Now fully in the Def Jam family, the days of uploading tracks from her bedroom might be over – but Kaash hopes to “bring back the SoundCloud Kaash Paige” this autumn. “I just want to start dropping on type beats again,” Kaash starts before reminiscing how much she misses scrolling through instrumentals, like she did for ‘Love Songs’. “I feel like that will put my mind at ease. Whenever I first started music, I used to go to YouTube and type in ‘Brent Faiyaz type beats’ or ‘Childish Gambino type beats’ and I would sing on them. So I want to do that again; just drop little, lo-fi songs and stuff on SoundCloud.”
Kaash’s process hasn’t really changed – she’s still making the same lo-fi music with her producer buddy Sonic – so it was quite the surprise when Travis Scott came calling to feature on her track, ‘Euphoria’.
“I remember that day like it was yesterday! I was in New York, so irritated, and I had got a call. They were like, ‘Yo, Travis Scott wants to jump on ‘Euphoria’ and Don [Toliver] wants to put it on his album,’ and I’m going insane. I’m like what? Travis who, Travis Scott?”
It’s not just stateside that Kaash is making waves.
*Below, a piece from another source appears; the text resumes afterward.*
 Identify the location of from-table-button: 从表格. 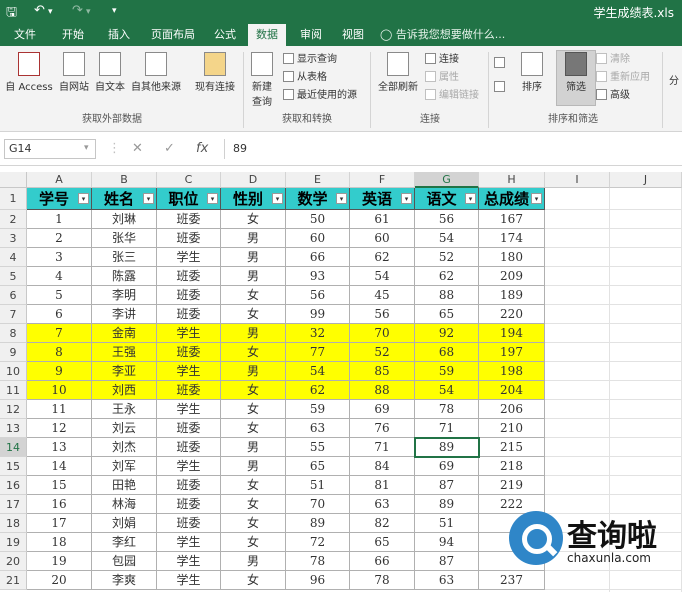
(305, 78).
Some time ago on Snapchat, fans of both Kaash Paige and Headie One were elated to see Tottenham’s own bumping the 19 year old’s second single ‘64’. So after reaching out to each other, Kaash dived head first into making a hit with the UK drill heavyweight: “Everybody was like, ‘Yo, Headie One’s listened to your music’. But I don’t know who Headie One is so I went to go check out his music and I was like, ‘Ah bro, he’s fire!’. He hit me up in the DMs like a month or two ago and said he’s working on an album right now, and wanted me on this song. It’s a dope song too! It’s got a soulful sample and has a choir in the background or a female singing.”
With new international ties, Kaash can’t wait for the world to open back up so one day she can perform “at a crazy ass show, like Coachella or Camp Flog Gnaw, and see the whole crowd singing my lyrics”. However, after achieving so much in such a little time, what does the future hold?
“The future of Kaash Paige is just an artist that wants to be a legend and make a way for the next generation,” she says, quite simply. “I’m super strict about being yourself, because [when] people understand that, it comes naturally with music. I’m here to set my mark and become the world’s homie. Until then, I’m just gonna continue doing what I’m doing.”
Kaash Paige’s album ‘Teenage Fever’ is out now.